**Contains Spoilers**
This fictionalize free verse biography chronicles the life of Moishe Moskowitz's life just before and then during the Holocaust. In 1936, Moishe, his mother, father, older brother Saul, and younger sister Bella live in Kielce, Poland. Their home life is warm, loving and religious, though there is some they watch the Nazi threat grow stronger and come closer. On the street, Moishe often has to be on the lookout for Polish boys who "want to pound me like schnitzel" simply because he is Jewish. Moishe's mother often encourages his father to leave for America where they have relatives, and save enough money to send for the family. However, his father keeps refusing to leave, finally agreeing only to discover the opportunity has passed.
Moise is 13-years-old when Nazi Germany invades Poland, and the lives of the Jewish families living there are forever changed. At first, the Moskowitz's hide out in the barn of a Christian friend, but when nothing happens, they decide to return home, only to be rounded up in 1941 to temporarily live in the Kielce ghetto. Somehow, Mosihe's father escapes and joins the resistance. From there, in August 1942, the ghetto is liquidated and Moise's mother and sister are pulled away from the family - never to be seen again.
Moishe and Saul are moved from one concentration camp to another. When his brother comes up with an escape plan, only Moishe survives and, now alone, is sent to Auschwitz, to do hard labor. By 1945, when it is clear the Nazis are losing the war and the Allies are closing in, Moishe finds himself on several death marches. During the first march, he pretends to fall down and manages to convince the guards that he is actually dead. When an unkind farmer finds him, Moishe is put into another group of Jewish prisoners, where he is put into a cattle car. It is here that he finally finds the hope he needs to carry him through, when a group of Czechoslovakian women defy the Nazi guards and toss warm, freshly baked bread into the cars for the people in the cattle cars.
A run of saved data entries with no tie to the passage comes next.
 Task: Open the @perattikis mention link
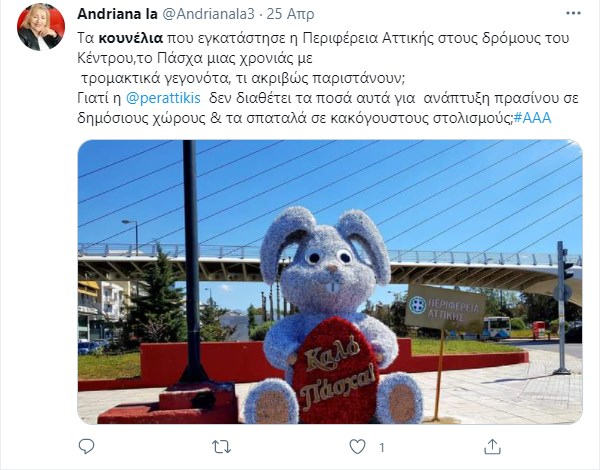pos(163,98)
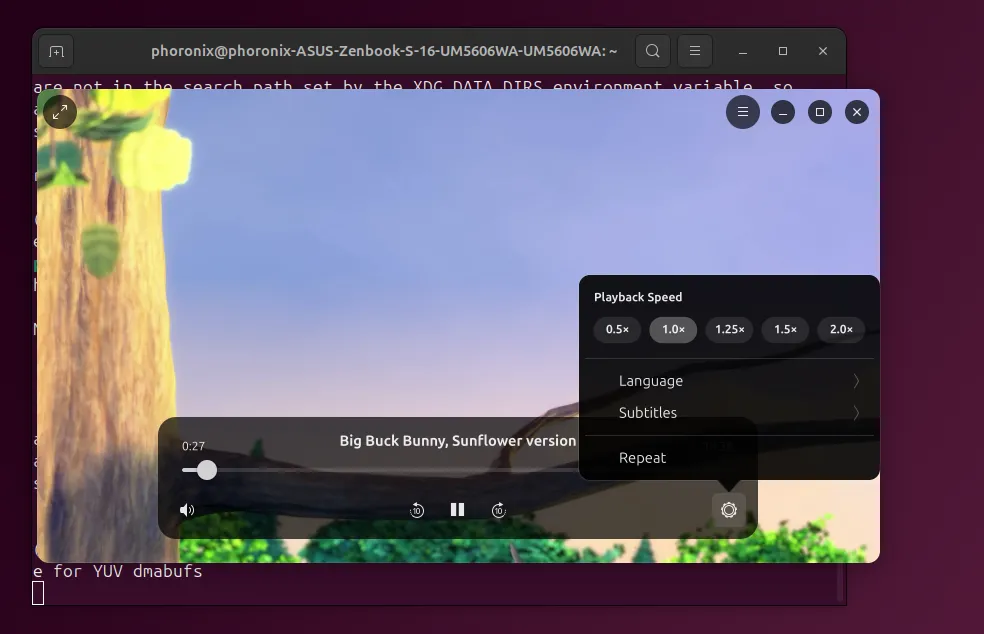Open the video player hamburger menu
Image resolution: width=984 pixels, height=634 pixels.
click(x=743, y=112)
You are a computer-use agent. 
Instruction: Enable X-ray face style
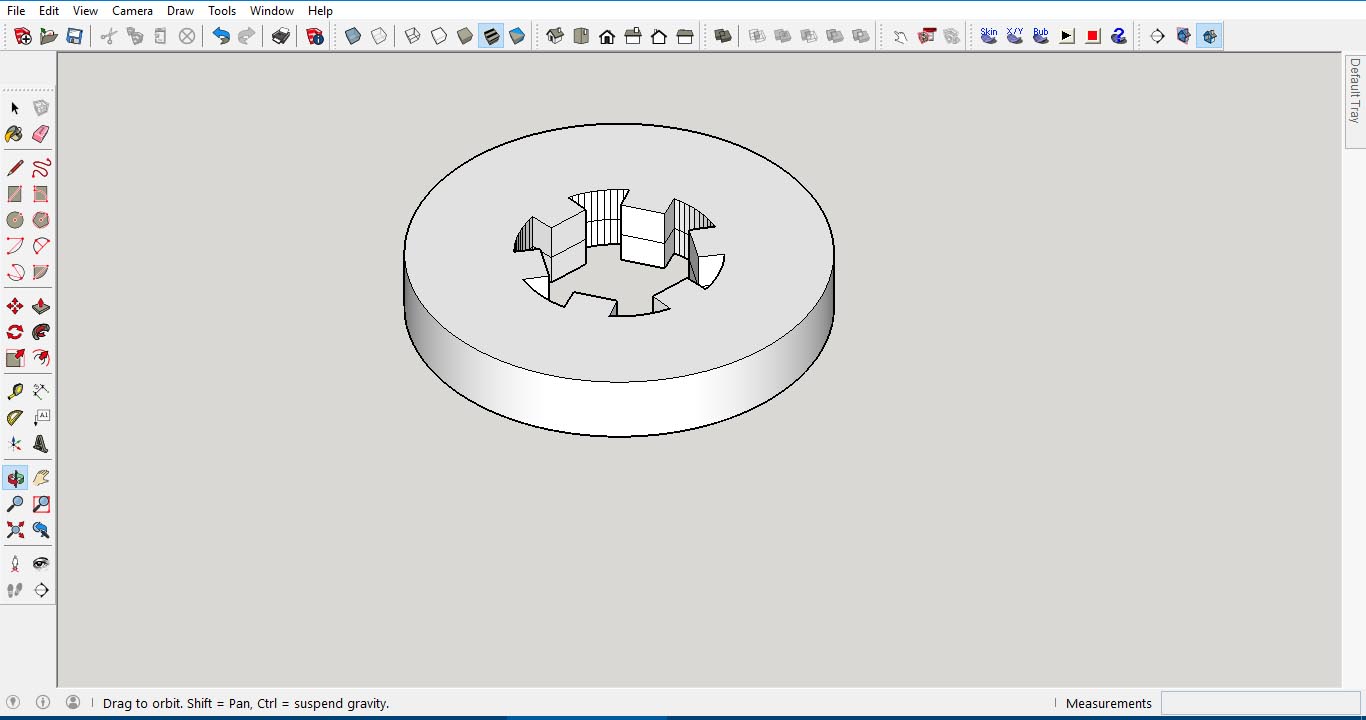click(x=352, y=35)
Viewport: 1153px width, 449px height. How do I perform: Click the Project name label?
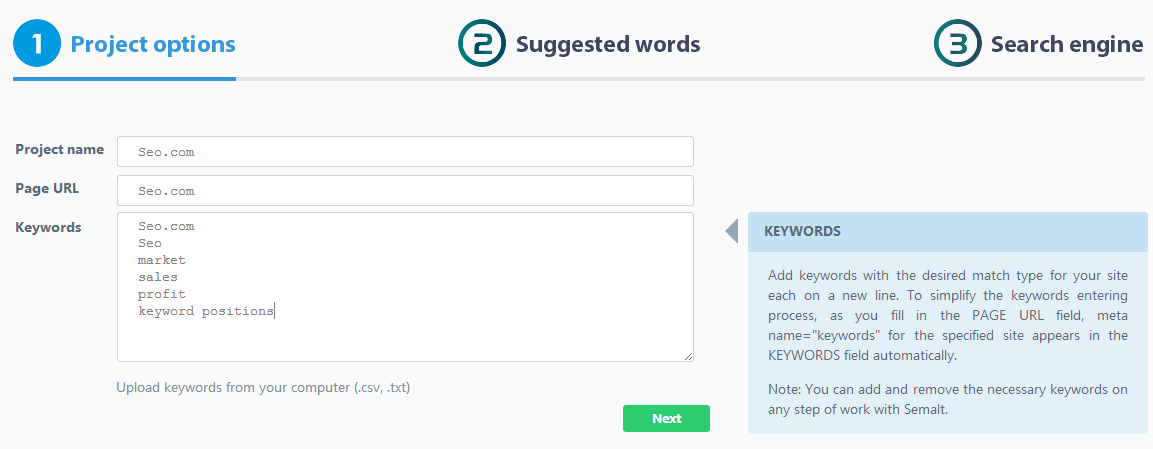point(60,149)
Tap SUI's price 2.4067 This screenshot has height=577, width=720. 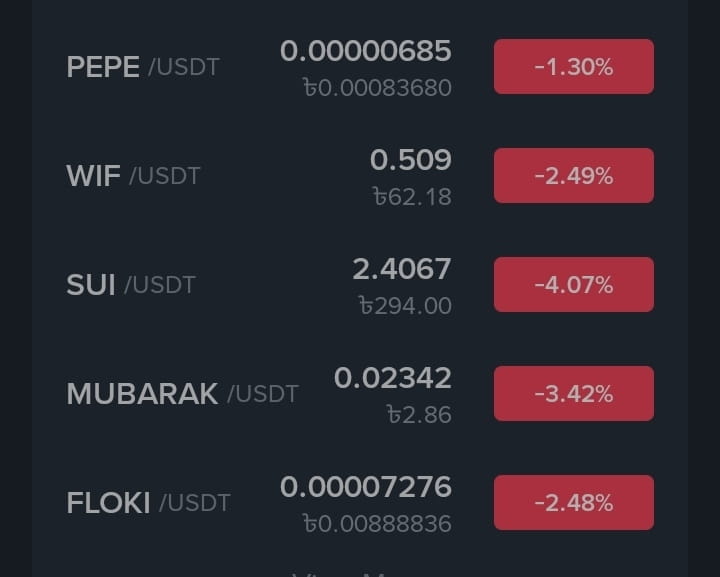pyautogui.click(x=401, y=268)
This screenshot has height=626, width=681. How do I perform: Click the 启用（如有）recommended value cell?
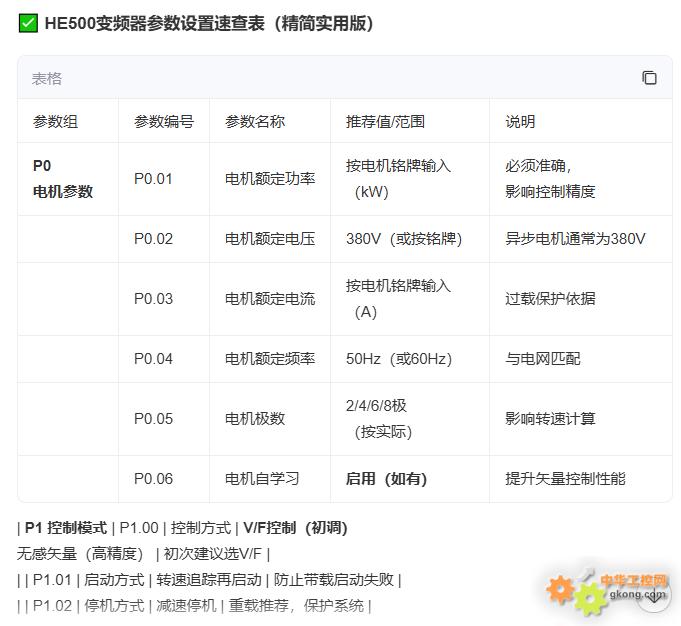[386, 478]

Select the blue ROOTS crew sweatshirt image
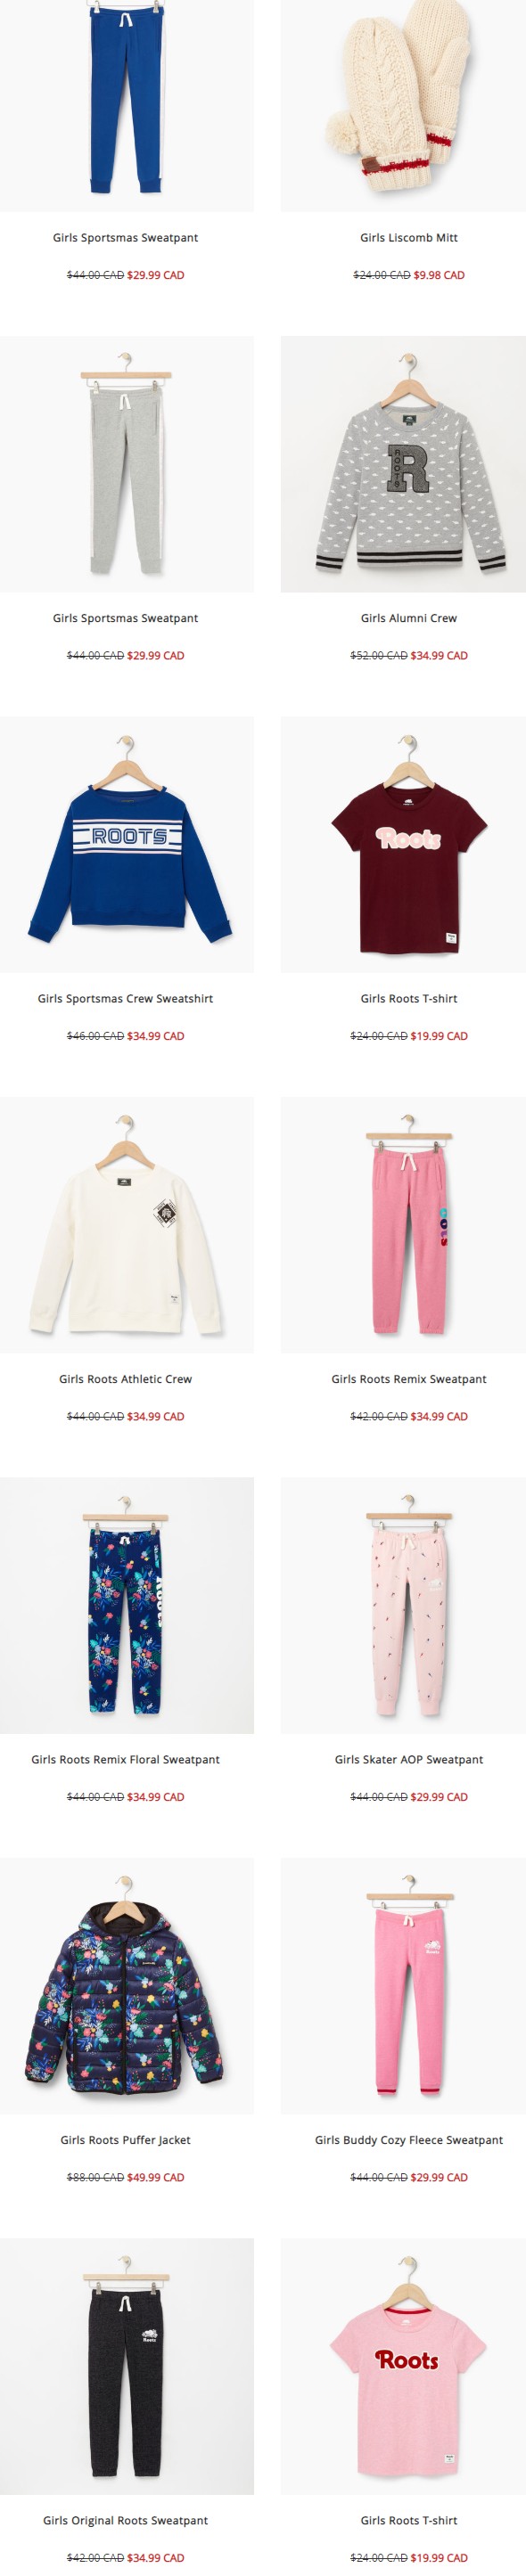[127, 844]
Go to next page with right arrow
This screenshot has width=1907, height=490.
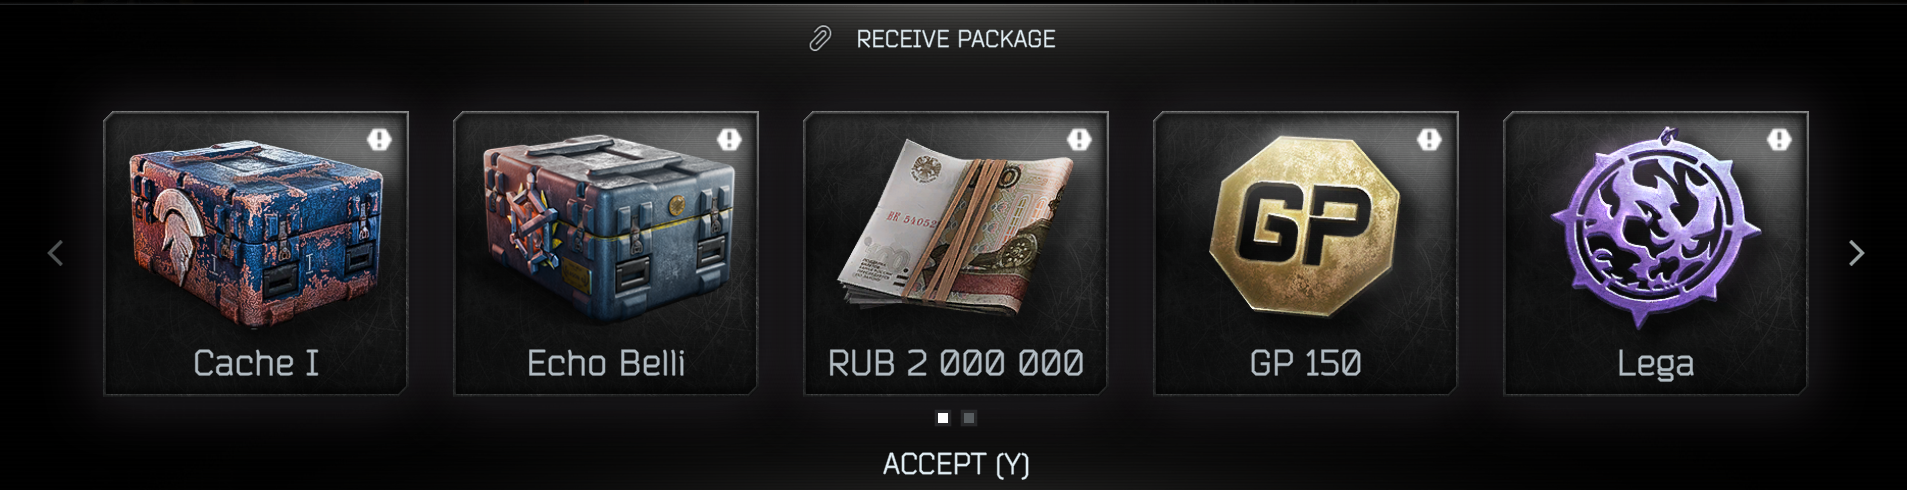pyautogui.click(x=1856, y=253)
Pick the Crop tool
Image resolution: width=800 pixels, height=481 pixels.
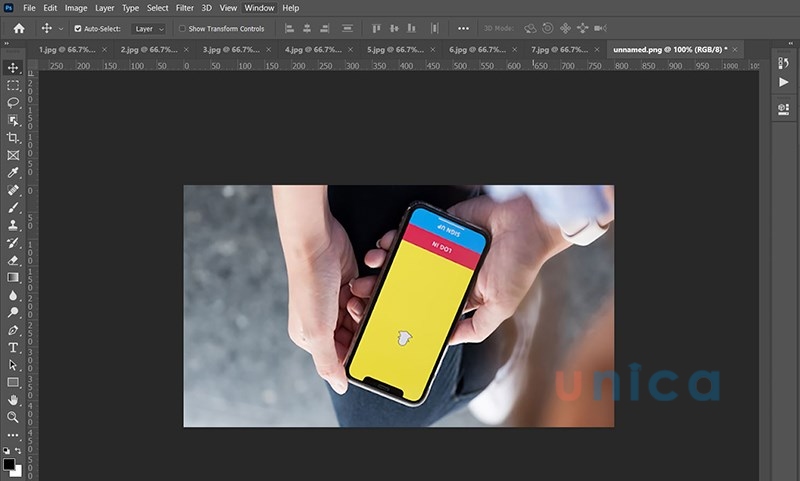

Taken off the train, Moishe begins his second death march, trying the same tactic he used before of falling down as though dead. Left behind, he hides in a haystack. It's here an American soldier who speaks Yiddish finds Moishe.
Yes, Moishe survives the Holocaust and eventually makes his way to Los Angeles, California where he marries and raises a family. And like most Holocaust survivors, he was reluctant to talk about his experiences under the Nazis. But finally he did, and now his daughter Gloria as shared his stories to poet Hope Anita Smith and together they wrote Moishe's story.
It Rained Warm Bread is told in the first person through a number of short spare, sometimes understated, poems, and divided into seven chapters, each focusing on specific events and time in Moishe's life, Smith has created a record that is as heartbreaking as it is hopeful. Interestingly, the Nazis are metaphorically referred to as predatory wolves throughout, and never really portrayed as human.
The text and the small watercolor wash spot illustrations are all done in shades of brown, and add much to this testimony of a man who bore witness to what was done to Europe's Jews during Hitler's reign.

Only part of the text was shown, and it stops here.